– Зачем ты соскочила? Ложись назад, – укладывая воспитанницу на постель, ласково проговорила монахиня.
– Ганц? Где мой Ганц? – сорвалось губ затворницы.
– Бредишь, бедняжка, – вздохнула Сабрина.
Ленитина прикрыла глаза и вдруг заплакала и запричитала. Из всей её речи сиделка смогла разобрать лишь фразу «не хочу».
Едва засыпая, девушка снова просыпалась и соскакивала с постели, а взгляд её при этом горел, словно безумный. Сестре Сабрине приходилось каждый раз укладывать воспитанницу в кровать и отпаивать чаем с валерьяной.
Так продолжалось всю ночь…
Мишеля мучил один и тот же бесконечный сон: на голом каменном полу, посреди огромного холодного помещения, без движения лежала его ненаглядная сестра; а он и Ганц со всей дури стучали в окна и двери, но ни одного звука не исходило из-под их кулаков и сапог…
Молодой человек поминутно просыпался и пытался подняться, насколько был способен, ведь ноги его не слушались. Но иногда отцу и матери, дежурившим в эту сложную ночь у постели бредившего сына, казалось, что ещё немного и Мишель вскочит с кровати…
Успокоился наследник барона только на рассвете.
Завтракали отец и мать одни в полном молчании. Кусок не лез в горло. Но когда в дверь постучал чей-то крепкий кулак, супруги переглянулись, почему-то решив, что это гонец от фон Баркета. И они не ошиблись. Посланник передал депешу, получил полагающееся вознаграждение и был таков.
Вскрыв конверт дрожащей рукой, Бель Эр прочёл письмо от будущего зятя. Ганц поведал о своём неудавшемся разговоре с настоятельницей и сообщил, что он будет вызволять Ленитину из заточения хитростью, коли не получилось по-хорошему договориться с аббатисой. Весть о том, что молодому немцу удалось увидеть девушку, успокоила мечущиеся сердца супругов.

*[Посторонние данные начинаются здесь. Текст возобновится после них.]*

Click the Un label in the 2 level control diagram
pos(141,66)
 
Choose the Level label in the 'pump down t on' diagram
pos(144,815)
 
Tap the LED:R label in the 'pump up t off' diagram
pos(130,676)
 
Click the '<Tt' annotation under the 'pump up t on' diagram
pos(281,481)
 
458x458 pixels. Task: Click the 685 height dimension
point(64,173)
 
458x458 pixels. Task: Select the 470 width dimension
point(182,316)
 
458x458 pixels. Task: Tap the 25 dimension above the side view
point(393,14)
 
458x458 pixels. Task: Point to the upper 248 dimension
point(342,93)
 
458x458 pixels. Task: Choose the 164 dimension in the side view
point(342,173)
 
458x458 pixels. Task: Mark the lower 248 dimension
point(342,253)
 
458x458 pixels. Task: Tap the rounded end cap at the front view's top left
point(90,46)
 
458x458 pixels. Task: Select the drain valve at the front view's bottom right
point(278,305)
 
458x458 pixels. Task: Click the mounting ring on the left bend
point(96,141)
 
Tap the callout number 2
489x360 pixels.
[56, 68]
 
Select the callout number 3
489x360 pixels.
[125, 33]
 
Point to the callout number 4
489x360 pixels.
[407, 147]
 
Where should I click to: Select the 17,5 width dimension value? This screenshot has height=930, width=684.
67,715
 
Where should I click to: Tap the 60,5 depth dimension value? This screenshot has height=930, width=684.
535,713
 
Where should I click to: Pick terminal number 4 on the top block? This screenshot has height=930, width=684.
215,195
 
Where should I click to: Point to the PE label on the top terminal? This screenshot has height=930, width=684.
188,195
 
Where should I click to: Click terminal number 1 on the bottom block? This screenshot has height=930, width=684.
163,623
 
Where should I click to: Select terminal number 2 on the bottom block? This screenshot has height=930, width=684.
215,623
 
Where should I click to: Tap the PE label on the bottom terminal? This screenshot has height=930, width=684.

Анриетта де Сентон расплакалась, не скрывая слёз. Её муж стал расхаживать по гостиной из угла в угол и словами успокаивать супругу: «Рядом с нею Ганц, значит, всё будет хорошо!»
Глава 9. Помощь воспитанниц
Мать Мадлон была довольна собой. До отъезда Ленитины оставался один день, и ничто не могло помешать осуществлению её планов – аббатиса была уверена в этом как никогда. И, разумеется, не подозревала, что творится за её спиной, совершенно позабыв о юных воспитанницах пансиона урсулинок.
Мысли монахини прервала Фантина, которая с притворно-радостным криком влетела в кабинет аббатисы:
– Матушка! Матушка, он здесь! Ой, как интересно! Он уже здесь!
– Кто «он», егоза? – не в силах сердиться на очаровательное златокудрое создание, спросила мать Мадлон.
– Господин де Ла Воль!
– Сам? Здесь?
– Да-да! – закивала головой пансионерка. – Он уже приехал, вон карета внизу!
– Граф де Гюре? – не унимаясь, переспросила аббатиса.
– Он самый, матушка настоятельница!
Квадратное лицо урсулинки отразило неподдельное изумление. Жестом приказав Фантине посторониться, мать Мадлон поспешно отправилась в гостиную, где её ожидал высокий гость. Ведь приехал в пансион не кто-нибудь, а сам губернатор соседнего города Жореньяка!
К великому изумлению монахини, губернатор желал отдать ей на воспитание свою единственную племянницу, мадемуазель Сесиль де Лузиньян, которая проживала в Серсе. Конечно, аббатиса не знала, что неофициальный визит губернатора подстроила всё та же златокудрая Маркиза, написавшая графу хвалебное письмо и пригласившая его приехать в пансион. Если бы не она, то де Гюре не то что никогда не подумал бы направить племянницу в пансион для мещанок при монастыре урсулинок, но и вовсе не узнал бы о его существовании. Но рекомендация дочери барона д’Олона, которая прожила здесь больше пяти лет, дорогого стоила.